** Atividades **
1 > Responda às perguntas abaixo com base no texto do exercício, usando a mesma marcação nas respostas.
(a) Quantos anos tem Maria, a neta de Márcia Venâncio?
(b) Qual é a profissão de Márcia Venâncio?
(c) Segundo Márcia, o que a pandemia fez com o pobre?
2 > Reescreva em forma de lista o parágrafo do texto do exercício que começa com "Foi pensando na disciplina", mantendo as informações principais.
3 > Transcreva literalmente do texto do exercício tudo o que vai de "Foi pensando na" até "de isolamento social.".

** Texto do exercício **
··········
Foi pensando na disciplina que o esporte ensina que a moradora do Vidigal, na zona Sul do Rio, Márcia Venâncio inscreveu a filha Marina, de 11 anos, e a neta Maria, de 6 anos, no projeto. A professora primária também pensou nas aulas como um caminho para ressocializar as meninas, depois de muito tempo em casa por conta do período de isolamento social.
“Não [as inscrevi] porque quero que as meninas sejam jogadoras de vôlei, mas porque sei da importância do esporte para formar seres humanos melhores, para estimular as crianças a buscarem um futuro melhor. A pandemia deixou o pobre mais pobre e o rico se manteve com a vida boa, mas não quer ajudar, a desigualdade piorou. Nós perdemos muita gente próxima nesse período, as crianças ficaram prejudicadas, com medo. Foi muito triste. Agora estamos tentando retomar aos poucos as atividades para elas poderem voltar a ser crianças de novo”, conta.
··········
(Itens armazenados)
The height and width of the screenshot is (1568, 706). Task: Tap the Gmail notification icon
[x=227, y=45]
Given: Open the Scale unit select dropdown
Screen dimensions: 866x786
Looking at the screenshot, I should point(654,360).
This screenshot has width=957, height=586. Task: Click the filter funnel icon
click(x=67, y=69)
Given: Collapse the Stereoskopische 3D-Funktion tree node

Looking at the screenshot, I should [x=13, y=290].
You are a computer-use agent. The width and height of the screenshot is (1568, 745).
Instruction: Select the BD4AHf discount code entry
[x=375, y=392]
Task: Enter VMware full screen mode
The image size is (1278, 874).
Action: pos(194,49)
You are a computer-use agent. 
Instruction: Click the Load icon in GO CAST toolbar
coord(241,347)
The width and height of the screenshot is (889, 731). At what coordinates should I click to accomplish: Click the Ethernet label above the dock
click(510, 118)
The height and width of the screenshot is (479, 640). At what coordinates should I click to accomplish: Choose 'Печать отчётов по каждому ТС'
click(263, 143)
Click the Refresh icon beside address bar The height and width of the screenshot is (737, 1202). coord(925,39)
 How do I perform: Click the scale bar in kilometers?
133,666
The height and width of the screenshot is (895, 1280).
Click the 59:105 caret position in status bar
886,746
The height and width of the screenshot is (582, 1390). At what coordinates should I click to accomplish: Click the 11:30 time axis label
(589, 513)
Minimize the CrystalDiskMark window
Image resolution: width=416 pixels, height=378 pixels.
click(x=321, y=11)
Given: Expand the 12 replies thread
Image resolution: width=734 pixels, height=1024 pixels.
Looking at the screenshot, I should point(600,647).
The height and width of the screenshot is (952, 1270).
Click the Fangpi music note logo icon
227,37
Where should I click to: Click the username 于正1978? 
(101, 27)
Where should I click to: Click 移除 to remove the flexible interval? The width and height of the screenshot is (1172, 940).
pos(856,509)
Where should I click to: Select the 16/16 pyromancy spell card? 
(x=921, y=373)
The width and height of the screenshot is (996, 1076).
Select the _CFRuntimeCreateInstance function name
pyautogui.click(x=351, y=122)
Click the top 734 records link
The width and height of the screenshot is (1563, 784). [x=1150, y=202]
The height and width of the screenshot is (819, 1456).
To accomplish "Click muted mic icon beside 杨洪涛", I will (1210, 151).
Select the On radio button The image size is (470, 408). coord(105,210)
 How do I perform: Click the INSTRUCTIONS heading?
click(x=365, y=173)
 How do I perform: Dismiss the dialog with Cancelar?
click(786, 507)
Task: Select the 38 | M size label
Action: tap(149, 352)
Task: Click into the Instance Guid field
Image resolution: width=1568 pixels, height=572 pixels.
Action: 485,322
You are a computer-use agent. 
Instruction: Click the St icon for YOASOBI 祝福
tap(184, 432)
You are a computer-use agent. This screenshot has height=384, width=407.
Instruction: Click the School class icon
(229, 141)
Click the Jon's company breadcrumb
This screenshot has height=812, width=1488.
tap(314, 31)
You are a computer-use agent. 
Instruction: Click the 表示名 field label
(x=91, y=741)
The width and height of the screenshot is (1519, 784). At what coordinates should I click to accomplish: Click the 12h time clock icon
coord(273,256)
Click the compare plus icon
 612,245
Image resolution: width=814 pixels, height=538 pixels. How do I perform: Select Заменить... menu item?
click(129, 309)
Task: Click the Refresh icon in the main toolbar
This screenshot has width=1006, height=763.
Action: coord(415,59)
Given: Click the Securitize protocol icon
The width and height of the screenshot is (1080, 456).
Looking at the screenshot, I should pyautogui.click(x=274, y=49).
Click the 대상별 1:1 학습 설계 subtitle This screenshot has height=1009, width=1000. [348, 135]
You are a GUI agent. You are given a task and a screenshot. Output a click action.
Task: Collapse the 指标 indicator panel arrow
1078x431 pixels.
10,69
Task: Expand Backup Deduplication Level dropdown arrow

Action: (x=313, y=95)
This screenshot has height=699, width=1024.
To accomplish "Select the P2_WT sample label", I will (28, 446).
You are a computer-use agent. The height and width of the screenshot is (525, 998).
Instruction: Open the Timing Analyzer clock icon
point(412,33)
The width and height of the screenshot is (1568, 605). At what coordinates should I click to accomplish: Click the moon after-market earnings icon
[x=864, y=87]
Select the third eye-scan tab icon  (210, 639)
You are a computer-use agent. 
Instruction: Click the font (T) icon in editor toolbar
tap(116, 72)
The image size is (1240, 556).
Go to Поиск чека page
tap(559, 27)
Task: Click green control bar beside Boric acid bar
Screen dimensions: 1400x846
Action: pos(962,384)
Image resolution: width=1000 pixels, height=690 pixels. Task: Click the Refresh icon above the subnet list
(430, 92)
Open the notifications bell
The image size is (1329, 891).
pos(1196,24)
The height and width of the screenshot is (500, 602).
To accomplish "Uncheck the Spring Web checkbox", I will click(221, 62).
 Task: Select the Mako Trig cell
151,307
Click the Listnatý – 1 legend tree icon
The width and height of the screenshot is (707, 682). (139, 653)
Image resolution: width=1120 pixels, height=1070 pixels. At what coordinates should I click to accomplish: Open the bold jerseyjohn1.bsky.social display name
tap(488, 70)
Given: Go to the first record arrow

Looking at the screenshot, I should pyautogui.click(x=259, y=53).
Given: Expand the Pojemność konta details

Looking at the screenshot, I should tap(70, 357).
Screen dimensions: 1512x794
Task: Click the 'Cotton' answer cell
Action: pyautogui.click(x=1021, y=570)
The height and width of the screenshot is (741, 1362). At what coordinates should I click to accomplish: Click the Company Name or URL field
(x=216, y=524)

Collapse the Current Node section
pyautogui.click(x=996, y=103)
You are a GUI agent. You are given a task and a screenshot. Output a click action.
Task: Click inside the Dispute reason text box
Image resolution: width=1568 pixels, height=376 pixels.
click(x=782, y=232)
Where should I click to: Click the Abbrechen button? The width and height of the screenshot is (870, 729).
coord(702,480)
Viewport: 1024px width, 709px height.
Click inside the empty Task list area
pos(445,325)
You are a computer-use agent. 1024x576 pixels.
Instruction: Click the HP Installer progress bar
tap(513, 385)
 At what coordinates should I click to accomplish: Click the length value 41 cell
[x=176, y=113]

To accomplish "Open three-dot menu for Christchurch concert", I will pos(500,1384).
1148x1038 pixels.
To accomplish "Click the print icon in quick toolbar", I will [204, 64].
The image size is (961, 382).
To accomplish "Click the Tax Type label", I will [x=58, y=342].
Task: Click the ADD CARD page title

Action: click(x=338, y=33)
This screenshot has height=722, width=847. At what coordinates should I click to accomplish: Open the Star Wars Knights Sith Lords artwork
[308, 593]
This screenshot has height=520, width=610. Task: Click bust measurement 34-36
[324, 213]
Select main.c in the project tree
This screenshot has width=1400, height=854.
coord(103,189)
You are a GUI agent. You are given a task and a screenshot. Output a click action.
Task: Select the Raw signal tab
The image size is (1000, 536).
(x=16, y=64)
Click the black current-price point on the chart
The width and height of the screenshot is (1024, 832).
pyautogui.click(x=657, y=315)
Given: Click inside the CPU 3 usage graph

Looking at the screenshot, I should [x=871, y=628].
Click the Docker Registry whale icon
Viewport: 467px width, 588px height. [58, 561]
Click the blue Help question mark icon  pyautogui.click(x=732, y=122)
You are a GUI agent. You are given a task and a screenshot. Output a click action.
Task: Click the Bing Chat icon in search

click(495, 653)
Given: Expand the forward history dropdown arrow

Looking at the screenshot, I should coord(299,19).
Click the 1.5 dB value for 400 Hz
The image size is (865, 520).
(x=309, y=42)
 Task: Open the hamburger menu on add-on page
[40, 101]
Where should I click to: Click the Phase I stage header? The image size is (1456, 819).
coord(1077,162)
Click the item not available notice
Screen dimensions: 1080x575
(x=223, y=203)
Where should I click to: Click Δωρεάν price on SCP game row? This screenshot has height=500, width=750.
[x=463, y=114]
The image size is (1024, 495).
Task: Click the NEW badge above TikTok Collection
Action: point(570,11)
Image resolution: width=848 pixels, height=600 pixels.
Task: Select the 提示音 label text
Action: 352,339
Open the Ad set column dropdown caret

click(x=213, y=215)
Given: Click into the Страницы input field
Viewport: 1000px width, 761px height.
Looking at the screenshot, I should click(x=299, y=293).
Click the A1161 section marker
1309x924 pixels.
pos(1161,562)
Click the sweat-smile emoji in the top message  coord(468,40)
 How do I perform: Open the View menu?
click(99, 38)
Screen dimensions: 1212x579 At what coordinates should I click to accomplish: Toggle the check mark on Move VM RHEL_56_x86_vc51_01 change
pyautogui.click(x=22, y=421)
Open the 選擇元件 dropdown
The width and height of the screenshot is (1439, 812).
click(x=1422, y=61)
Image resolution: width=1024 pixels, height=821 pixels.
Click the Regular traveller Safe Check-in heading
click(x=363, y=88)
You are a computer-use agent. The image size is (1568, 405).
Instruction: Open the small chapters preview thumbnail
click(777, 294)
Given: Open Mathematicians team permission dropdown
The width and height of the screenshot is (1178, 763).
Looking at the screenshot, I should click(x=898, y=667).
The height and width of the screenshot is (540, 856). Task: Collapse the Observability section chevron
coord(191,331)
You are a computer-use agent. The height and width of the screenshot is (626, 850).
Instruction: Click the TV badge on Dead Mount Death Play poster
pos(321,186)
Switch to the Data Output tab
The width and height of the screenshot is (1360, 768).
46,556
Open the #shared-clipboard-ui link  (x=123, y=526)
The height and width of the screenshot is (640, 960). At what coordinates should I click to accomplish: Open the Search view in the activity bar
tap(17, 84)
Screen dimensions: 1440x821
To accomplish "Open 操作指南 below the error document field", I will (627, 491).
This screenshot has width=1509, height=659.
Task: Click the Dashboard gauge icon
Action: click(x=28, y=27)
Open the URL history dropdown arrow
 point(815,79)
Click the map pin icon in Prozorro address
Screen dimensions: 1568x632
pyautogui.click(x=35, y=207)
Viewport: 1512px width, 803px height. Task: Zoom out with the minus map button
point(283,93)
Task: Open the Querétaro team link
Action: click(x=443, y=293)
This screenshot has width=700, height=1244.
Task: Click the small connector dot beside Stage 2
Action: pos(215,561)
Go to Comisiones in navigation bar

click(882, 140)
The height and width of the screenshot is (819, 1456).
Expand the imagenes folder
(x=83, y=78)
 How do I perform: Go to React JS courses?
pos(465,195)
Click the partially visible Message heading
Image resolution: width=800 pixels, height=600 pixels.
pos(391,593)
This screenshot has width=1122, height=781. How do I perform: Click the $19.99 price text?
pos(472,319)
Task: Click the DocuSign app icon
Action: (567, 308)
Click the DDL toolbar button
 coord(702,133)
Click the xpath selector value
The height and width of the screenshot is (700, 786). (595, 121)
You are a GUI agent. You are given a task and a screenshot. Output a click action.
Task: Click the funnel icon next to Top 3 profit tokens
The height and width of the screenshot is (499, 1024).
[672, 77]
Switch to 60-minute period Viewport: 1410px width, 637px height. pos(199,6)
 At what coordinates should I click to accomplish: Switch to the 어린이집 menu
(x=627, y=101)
··········
** Respostas do exercício **
1 >
(a) Maria tem 6 anos.
(b) Márcia Venâncio é professora primária.
(c) A pandemia deixou o pobre mais pobre.

2 >
- Márcia Venâncio, professora primária e moradora do Vidigal, na zona Sul do Rio, inscreveu no projeto a filha Marina, de 11 anos, e a neta Maria, de 6 anos.
- Ela tomou essa decisão pensando na disciplina que o esporte ensina.
- Ela também viu as aulas como um caminho para ressocializar as meninas depois de muito tempo em casa durante o isolamento social.

3 >
Foi pensando na disciplina que o esporte ensina que a moradora do Vidigal, na zona Sul do Rio, Márcia Venâncio inscreveu a filha Marina, de 11 anos, e a neta Maria, de 6 anos, no projeto. A professora primária também pensou nas aulas como um caminho para ressocializar as meninas, depois de muito tempo em casa por conta do período de isolamento social.